_Provided entries_
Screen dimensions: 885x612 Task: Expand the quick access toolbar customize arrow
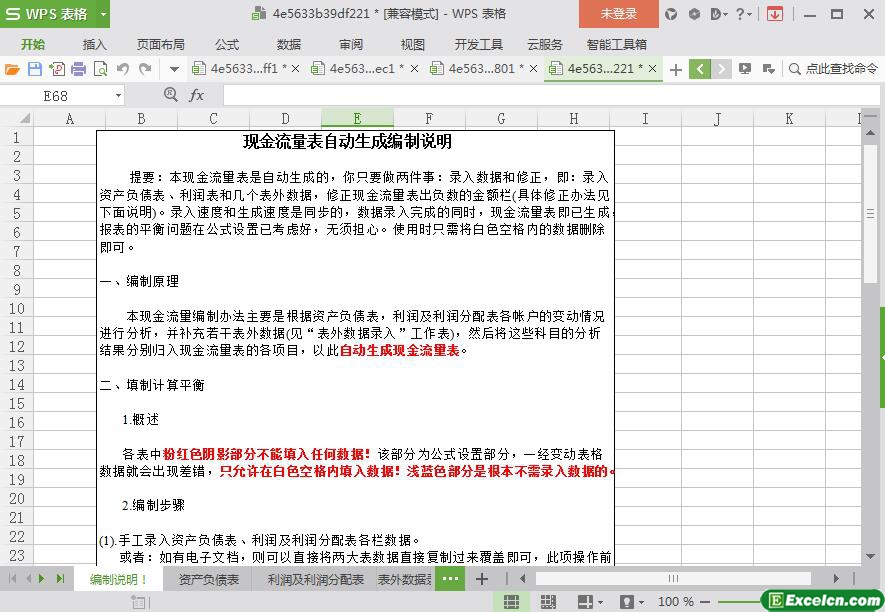173,69
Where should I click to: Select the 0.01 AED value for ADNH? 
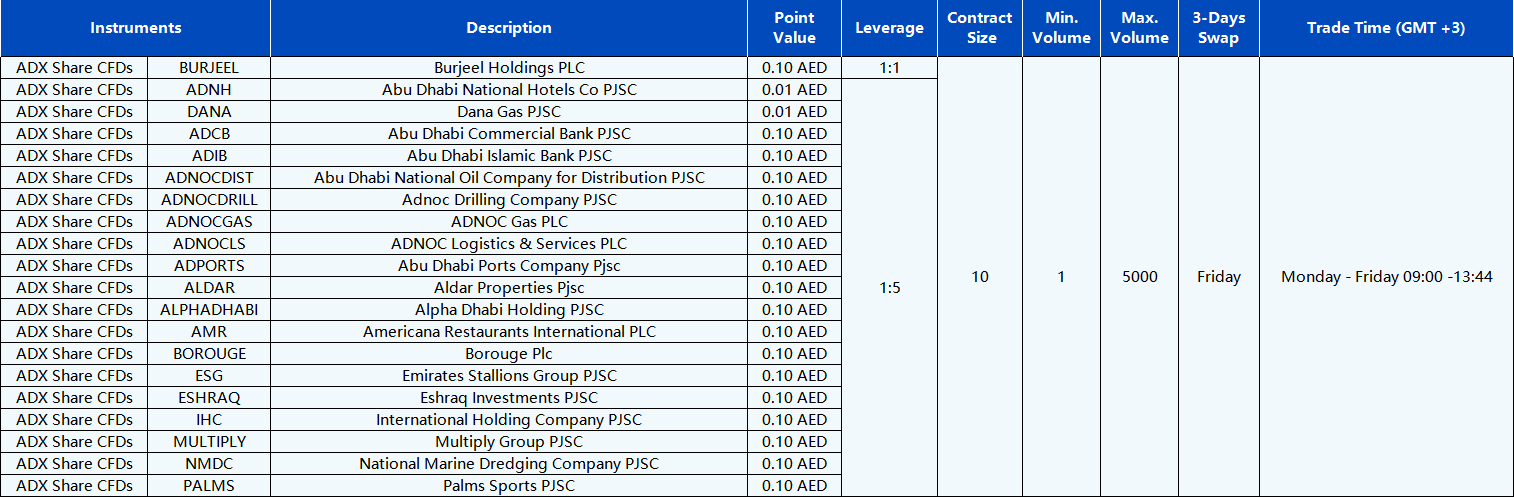pyautogui.click(x=794, y=90)
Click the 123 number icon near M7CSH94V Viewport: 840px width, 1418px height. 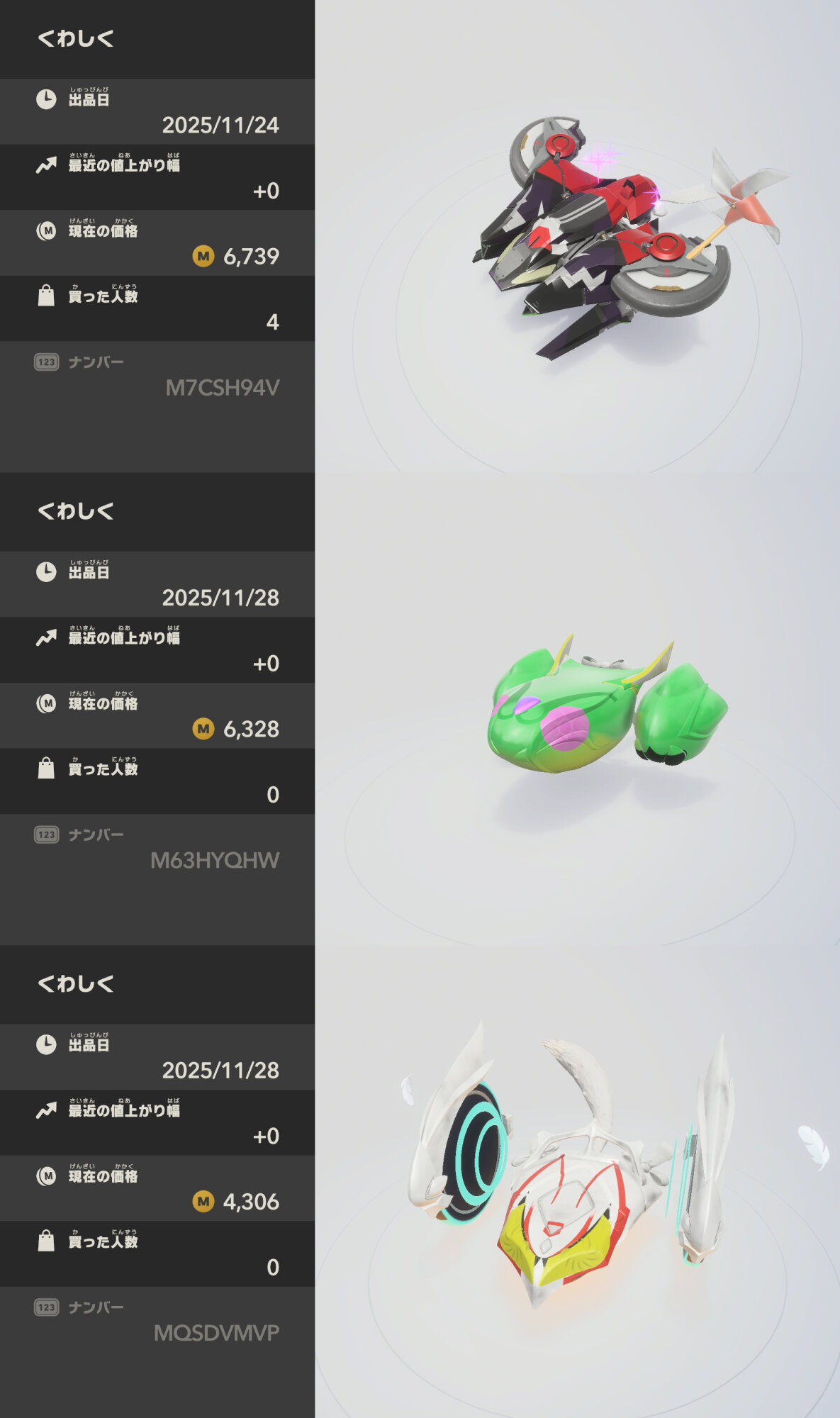pyautogui.click(x=46, y=362)
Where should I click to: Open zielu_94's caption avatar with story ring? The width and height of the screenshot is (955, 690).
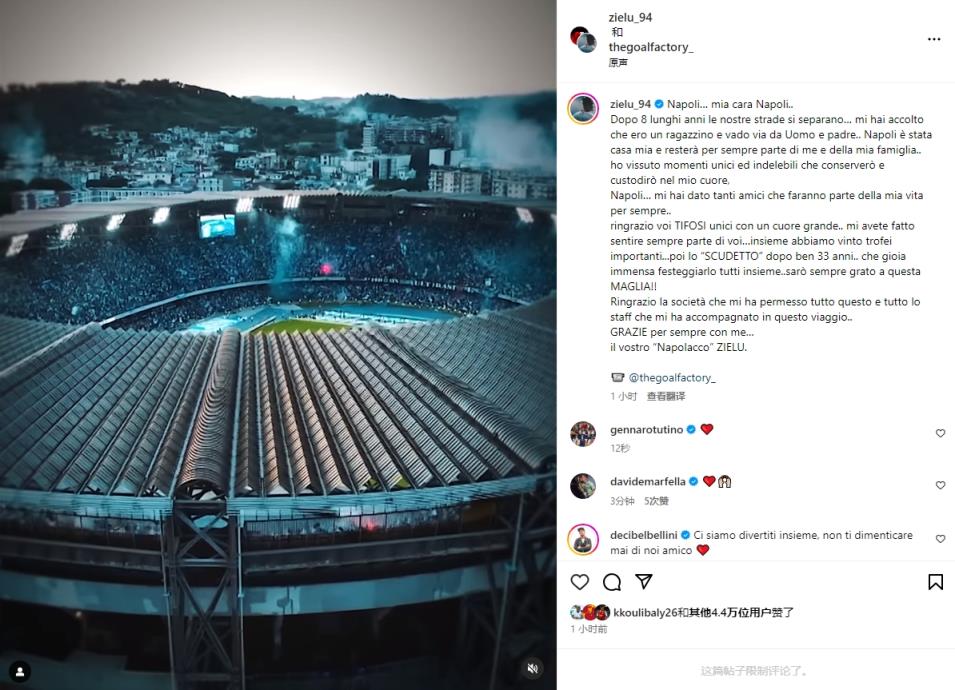pyautogui.click(x=583, y=108)
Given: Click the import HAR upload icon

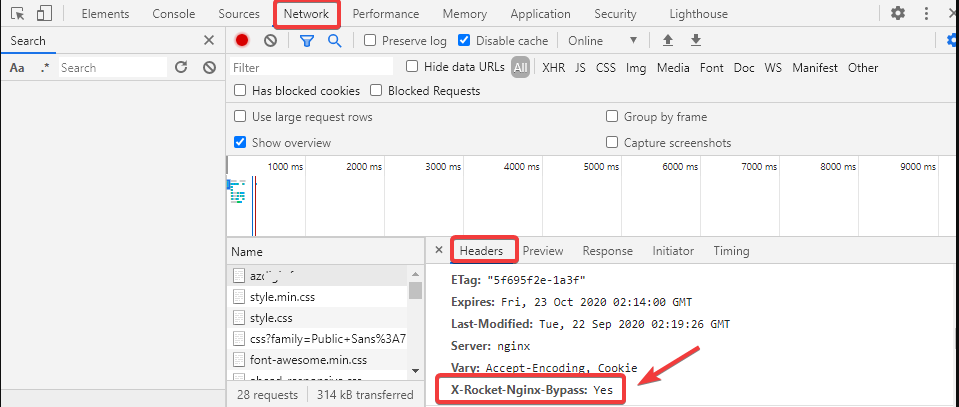Looking at the screenshot, I should (668, 41).
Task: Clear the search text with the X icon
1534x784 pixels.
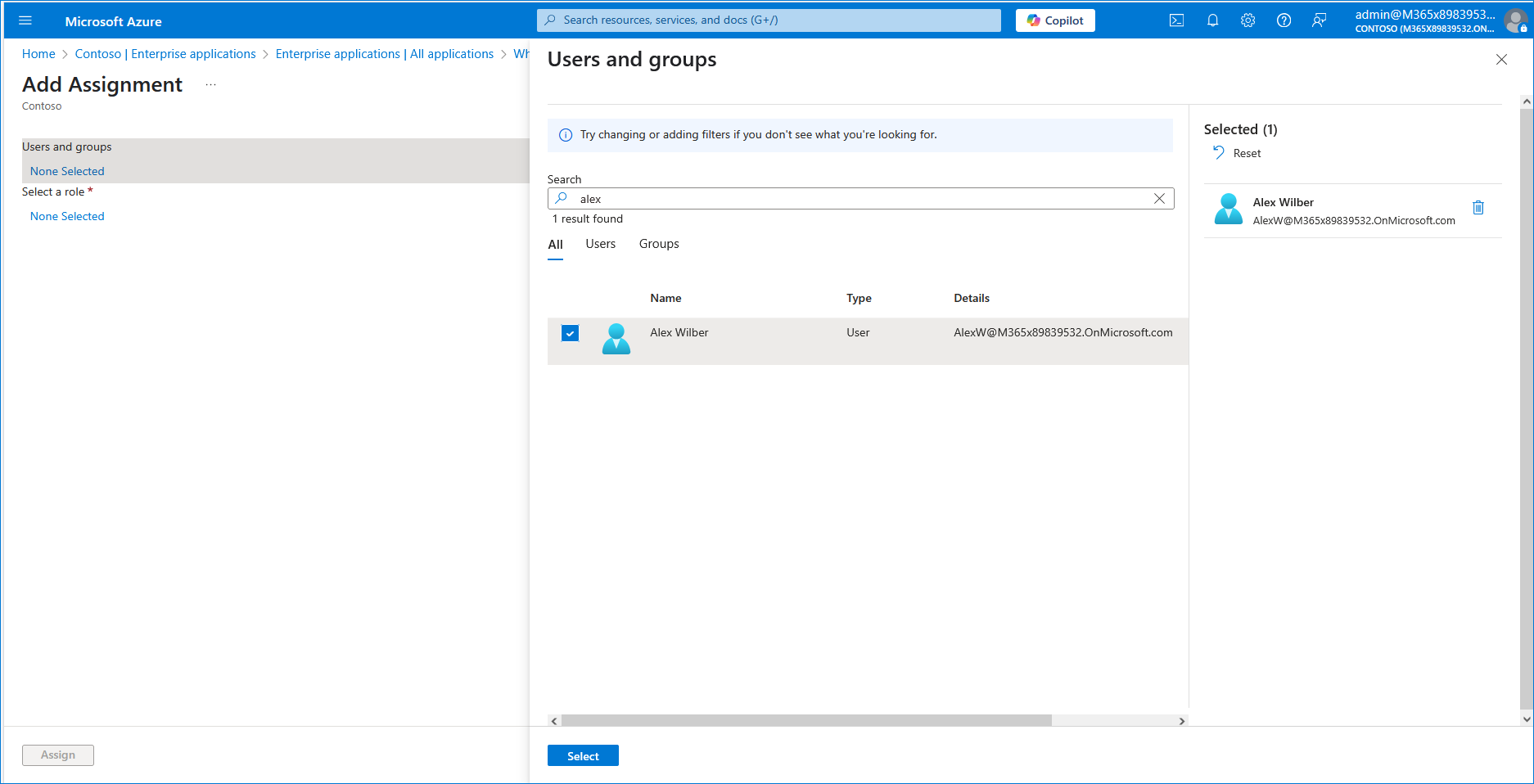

_Exercise directions_
Your answer must be an exact copy of the lines from the line with "Where should I click to: Open" to the final line of the data, both ends included, and no pictures.

_Written reply_
Where should I click to: Open zielu_94's caption avatar with story ring? The width and height of the screenshot is (955, 690).
pyautogui.click(x=583, y=108)
Given: Click the import HAR upload icon

Looking at the screenshot, I should (668, 41).
Task: Clear the search text with the X icon
1534x784 pixels.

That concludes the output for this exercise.